If the database schema includes many tables and has a long history, it might be represented by a large history topic (e.g. in our case it's ~4 million messages and ~4GB of data in total). When the connector restarts, the schema recovery can take significant time (30-60 minutes).
From the standpoint of utilization of the database connection, the MySQL task lifecycle looks like the following (see MySqlConnectorTask):
- Connect to the database (supposedly, in order to validate the connection parameters).
- Recover database schema from the topic (may take a while).
- Start consuming events from the binlog.
During the schema recovery, the connection isn't used by the connector and can time out if the schema recovery takes longer than one of the following:
- MySQL session wait_timeout. Might be worked around by increasing the timeout on the server or on the client.
- Underlying TCP connection timeout defined by the network between the client and the server. For instance, the AWS VPC NAT gateway timeout of 350 seconds.
If the timeout happens, then at the moment when the schema is fully recovered, the connector will fail with an error message like the following:
io.debezium.DebeziumException: Unexpected error while connecting to MySQL and looking for binary logs:
Caused by: com.mysql.cj.jdbc.exceptions.CommunicationsException: The last packet successfully received from the server was 2,053,326 milliseconds ago. The last packet sent successfully to the server was 2,053,338 milliseconds ago. is longer than the server configured value of 'wait_timeout'. You should consider either expiring and/or testing connection validity before use in your application, increasing the server configured values for client timeouts, or using the Connector/J connection property 'autoReconnect=true' to avoid this problem.
Note that the 2,053,326 milliseconds above roughly corresponds to the 34 minutes the schema recovery took but the statement "is longer than the server configured value of 'wait_timeout'" is not necessarily relevant (it's produced by the underlying JDBC driver).

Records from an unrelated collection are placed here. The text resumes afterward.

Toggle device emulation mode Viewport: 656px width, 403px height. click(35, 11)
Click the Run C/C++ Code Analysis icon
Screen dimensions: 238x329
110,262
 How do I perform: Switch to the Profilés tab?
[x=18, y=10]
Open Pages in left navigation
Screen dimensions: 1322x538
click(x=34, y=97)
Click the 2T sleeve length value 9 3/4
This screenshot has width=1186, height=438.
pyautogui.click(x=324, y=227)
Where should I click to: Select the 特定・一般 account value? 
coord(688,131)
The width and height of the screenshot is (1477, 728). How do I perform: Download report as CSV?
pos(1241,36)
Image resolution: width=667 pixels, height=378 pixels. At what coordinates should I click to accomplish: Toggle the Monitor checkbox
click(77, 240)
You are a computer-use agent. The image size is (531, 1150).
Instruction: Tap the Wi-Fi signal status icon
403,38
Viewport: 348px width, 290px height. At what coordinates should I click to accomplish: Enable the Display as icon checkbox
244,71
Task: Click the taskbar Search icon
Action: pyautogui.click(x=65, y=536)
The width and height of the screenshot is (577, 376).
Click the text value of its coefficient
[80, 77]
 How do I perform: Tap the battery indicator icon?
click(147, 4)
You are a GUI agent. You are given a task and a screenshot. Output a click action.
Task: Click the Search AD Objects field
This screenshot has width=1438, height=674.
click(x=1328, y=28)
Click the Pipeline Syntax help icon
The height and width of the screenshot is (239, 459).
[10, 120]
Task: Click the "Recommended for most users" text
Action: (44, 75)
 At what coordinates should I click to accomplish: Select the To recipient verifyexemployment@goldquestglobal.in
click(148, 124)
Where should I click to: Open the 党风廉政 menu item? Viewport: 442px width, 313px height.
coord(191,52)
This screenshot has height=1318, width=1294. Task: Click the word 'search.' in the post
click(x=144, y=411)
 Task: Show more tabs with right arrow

Also, the suggestion of using autoReconnect=true (also produced by the driver) is also irrelevant since it requires handling of the reconnection by the connector which is currently not implemented.
As a workaround, the logic implemented in https://github.com/sugarcrm/debezium/pull/68 could be used:
- Disconnect before starting schema recovery to avoid the timeout.
- Reconnect after the recovery is completed.